TEXT FOR ANALYSIS:

######

2. Ascertaining the differences between the prior art and the claims at issue.
3. Resolving the level of ordinary skill in the pertinent art.
4. Considering objective evidence present in the application indicating obviousness or nonobviousness.
Claims 21-25, 29-34, and 38-40 are rejected under 35 U.S.C. 103 as being unpatentable over Senden et al. (U.S. Pub. No. 2019/0046814 A1; hereinafter known as “Senden”), in view of Keppel et al. (U.S. Pub. No. 2010/0288934 A1; hereinafter known as “Keppel”).
Regarding claim 21, Senden discloses a system 1 (Abstract; Fig. 1), the system comprising: a non-transitory memory and one or more processors forming a treatment controller 37 ([0028]-[0029]; [0059]-[0060]; [0078]-[0079]) operable to generate an adaptive treatment plan according to differences between a predetermined dosage of radiation in a location and a current dosage of radiation in the location ([0065]; [0071]; difference between planned dose and delivered dose from current position); and a visual display 41 configured to overlay the adaptive treatment plan on a real-time image of the location ([0052]; [0065]). Senden fails to disclose that the treatment controller is configured to automatically adjust the adaptive treatment plan in response to the current dosage of radiation and to control delivery of radiation to a subject according to the adaptive treatment plan. Keppel discloses a similar system (Abstract; Figs. 1-2) that automatically adjusts an adaptive treatment plan in response to a current dosage of radiation and to control delivery of radiation to a subject according to the adaptive treatment plan in order to more accurately deliver a desired dosage level and distribution ([0007]-[0008]; [0016]; [0020]; [0072]; [0080]; [0085]; [0088]). It would have been obvious to one of ordinary skill in the art before the effective filing date of the claimed invention to modify the invention of Senden so that the treatment controller can automatically adjust the adaptive treatment plan in response to the current dosage of radiation and control delivery of radiation to a subject according to the adaptive treatment plan, as taught by Keppel, in order to more accurately deliver a desired dosage level and distribution.
Regarding claim 22, the combination of Senden and Keppel discloses the invention as claimed, see rejection supra, and Keppel further discloses that the current dosage of radiation is generated according to IVD data in order to detect the current dosage in vivo ([0016]; [0020]; [0055]-[0056]; [0062]-[0065]; [0085]; [0088]). It would have been obvious to one of ordinary skill in the art before the effective filing date of the claimed invention to further modify the combination of Senden and Keppel by generating the current dosage of radiation according to IVD data, as taught by Keppel, in order to detect the current dosage in vivo.

######

WHAT IS NEEDED:
Answer these questions about the patent rejection text:
(a) Under which statute are claims 21-25, 29-34, and 38-40 rejected?
(b) What reference number does the patent rejection text give to Senden's visual display?
(c) According to Keppel, the current dosage of radiation is generated according to what data?
Rely only on the patent rejection text to answer, without outside knowledge.

EXTRACTED ENTRIES:
######

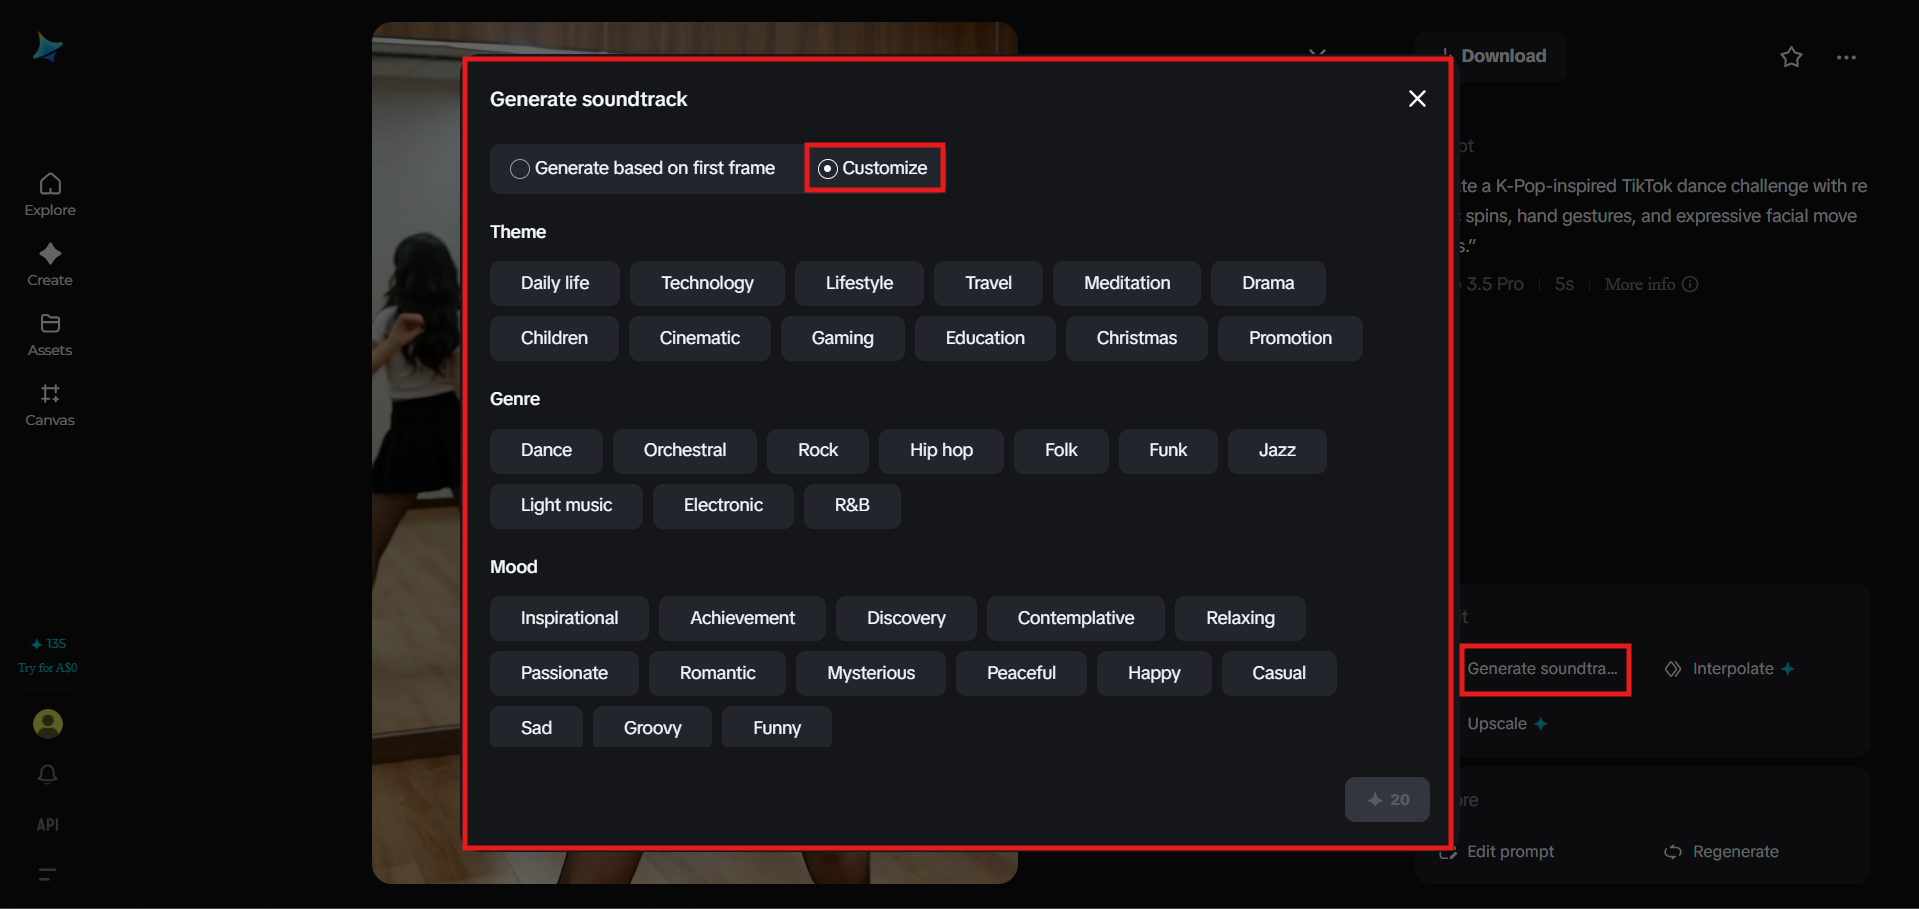Open the Explore page from sidebar

[x=50, y=194]
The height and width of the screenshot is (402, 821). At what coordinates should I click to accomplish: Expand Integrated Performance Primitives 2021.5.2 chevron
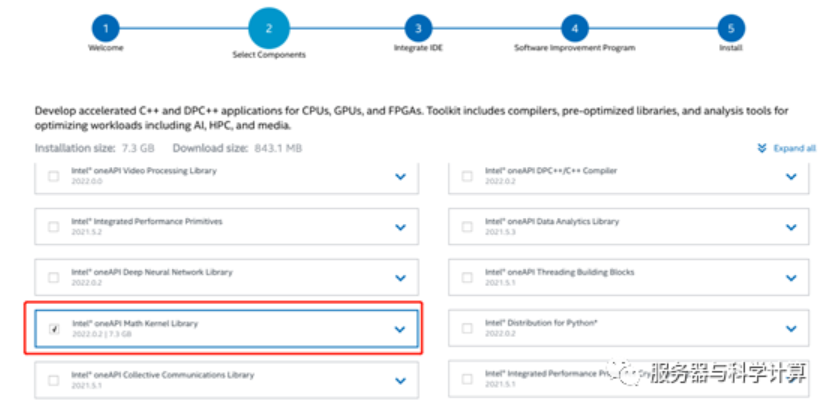[400, 227]
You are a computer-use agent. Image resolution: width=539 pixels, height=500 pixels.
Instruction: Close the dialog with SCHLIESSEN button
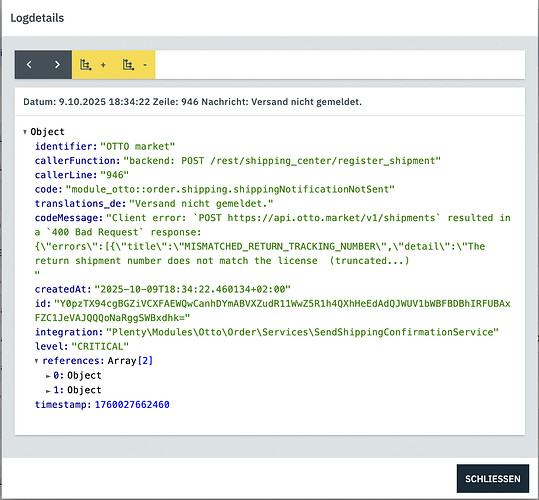pos(493,479)
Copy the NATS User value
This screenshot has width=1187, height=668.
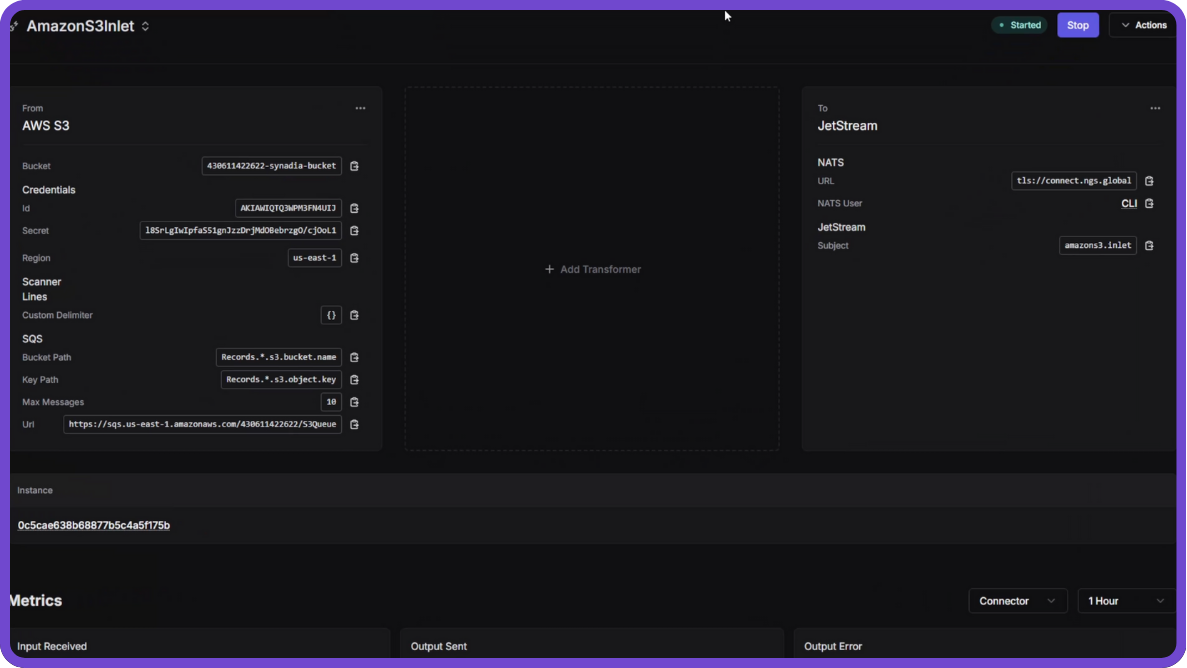tap(1149, 204)
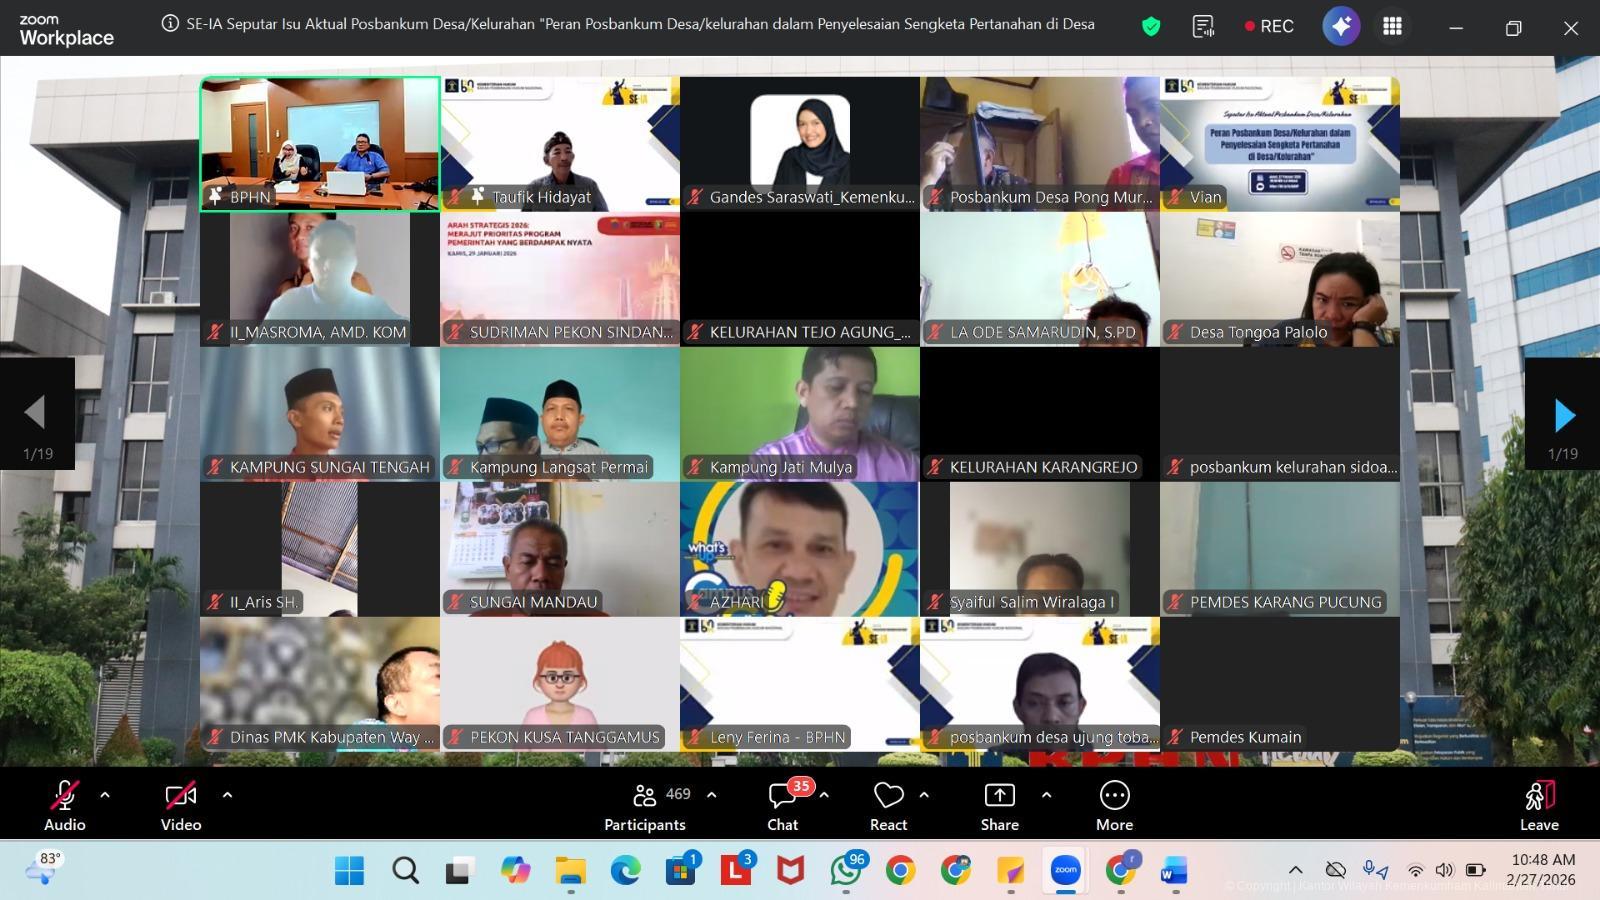Expand the Share options caret
This screenshot has height=900, width=1600.
(1046, 795)
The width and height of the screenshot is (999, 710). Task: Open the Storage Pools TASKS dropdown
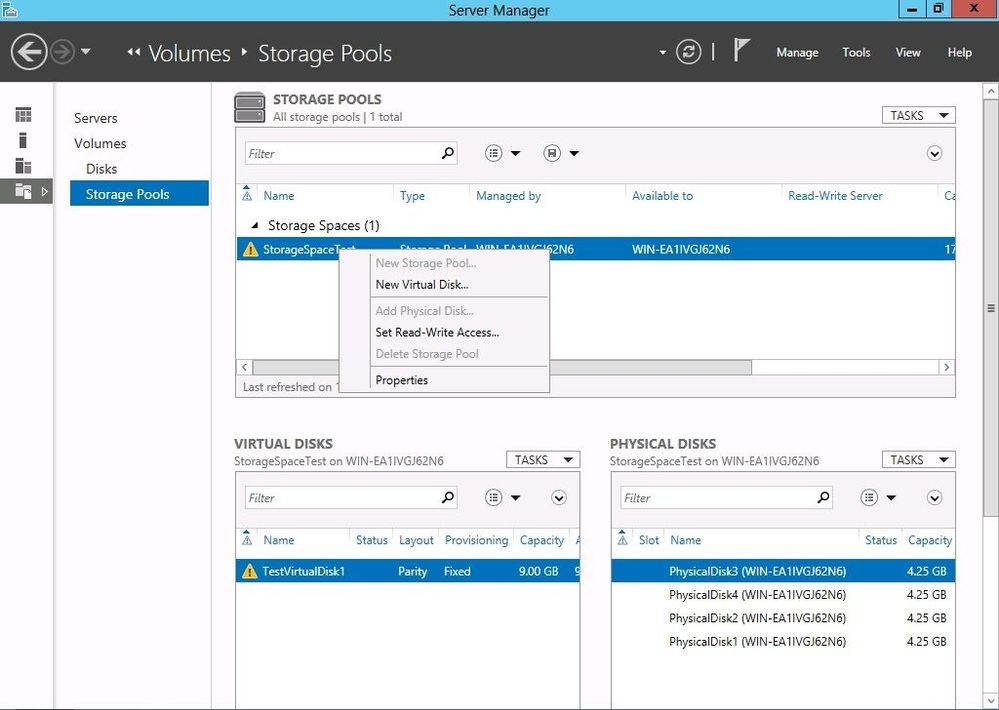[918, 115]
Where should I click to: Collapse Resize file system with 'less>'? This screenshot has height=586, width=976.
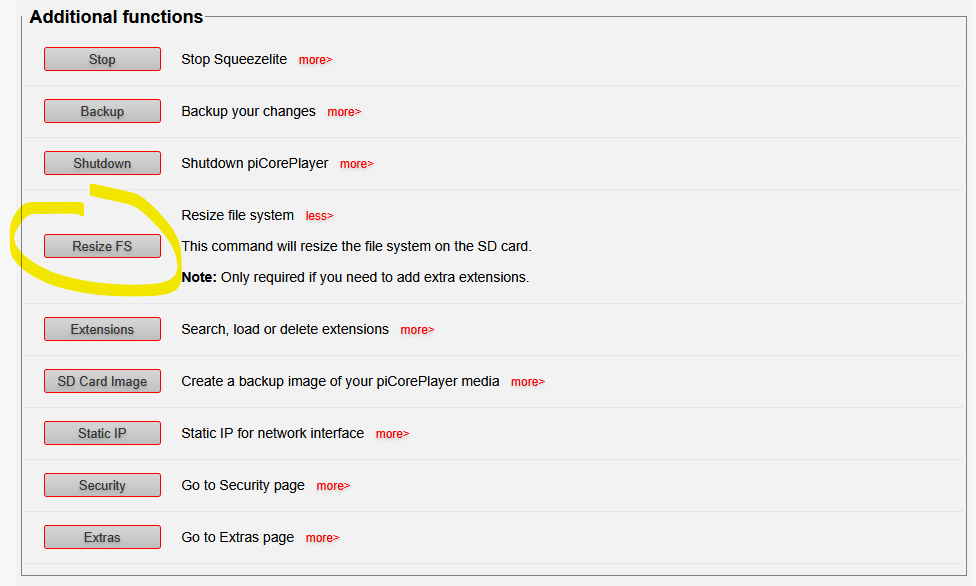319,216
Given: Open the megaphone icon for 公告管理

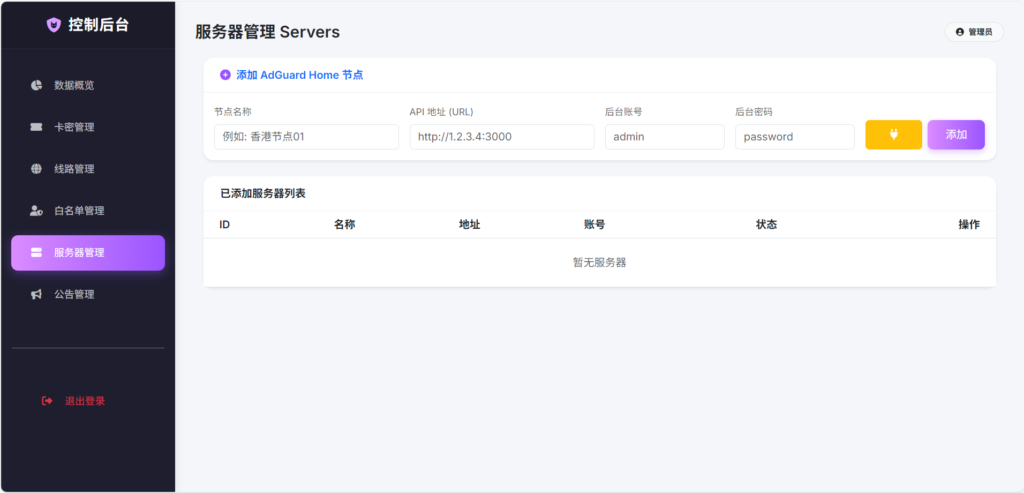Looking at the screenshot, I should [36, 295].
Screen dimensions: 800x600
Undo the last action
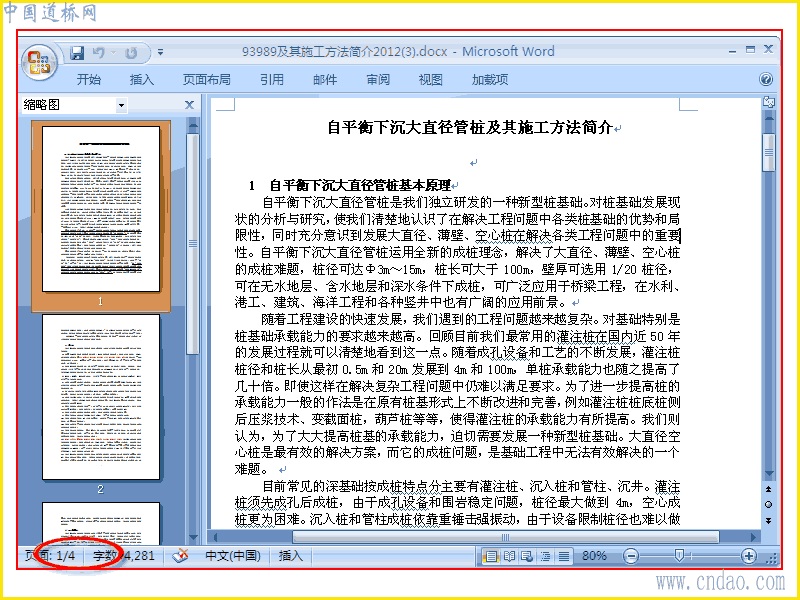tap(99, 53)
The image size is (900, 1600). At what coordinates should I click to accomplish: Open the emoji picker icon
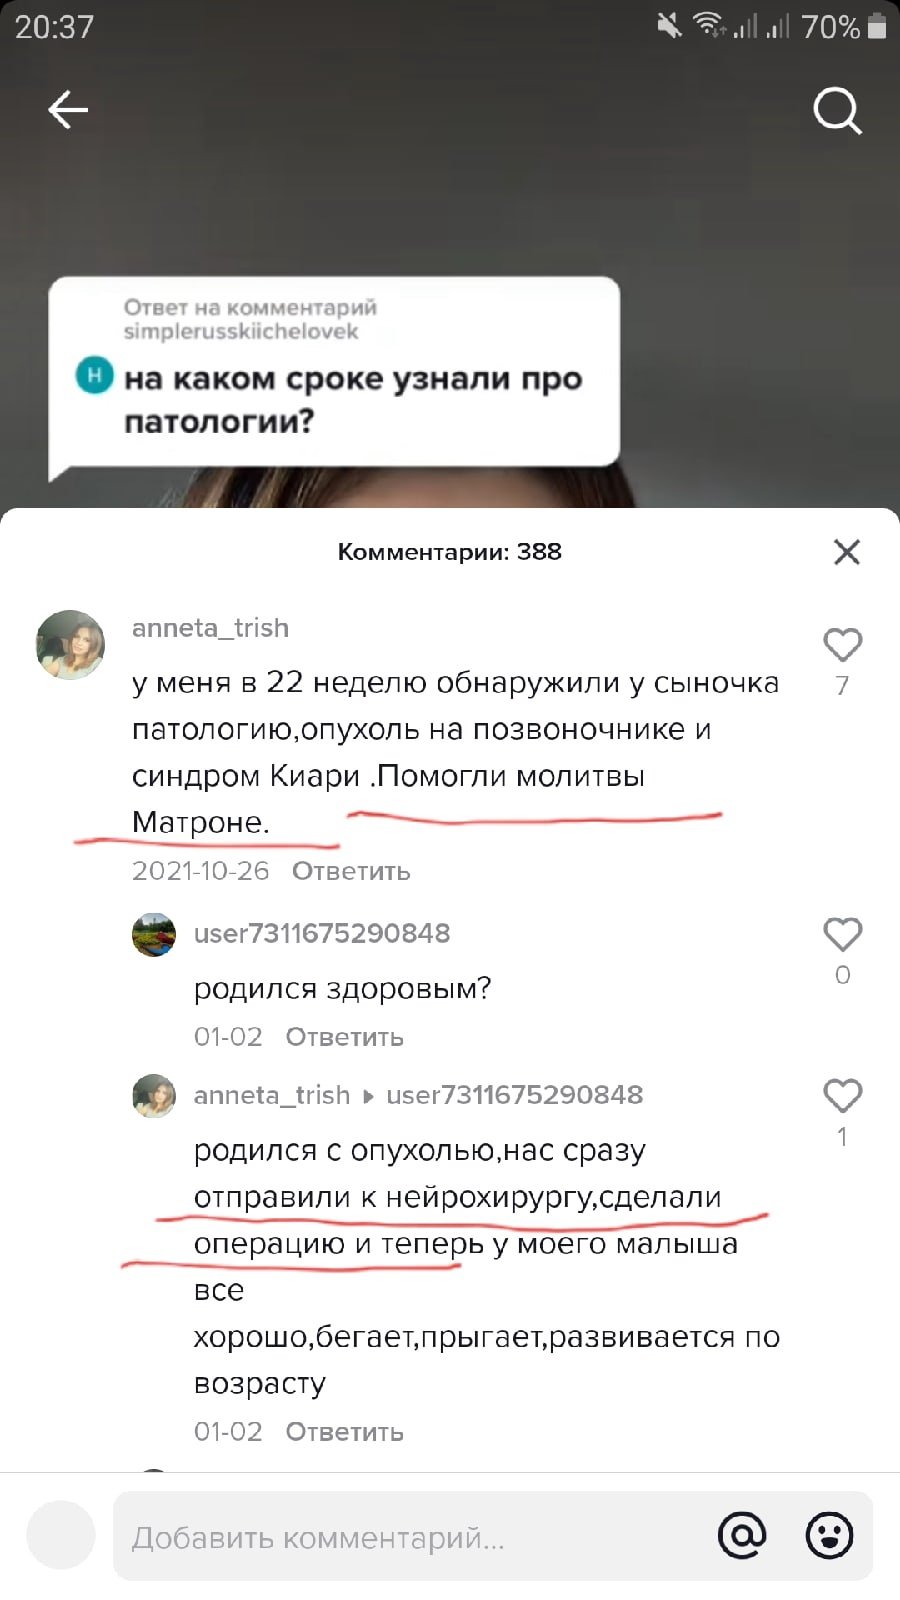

######

THE ANSWER:
(a) 35 U.S.C. 103
(b) 41
(c) IVD data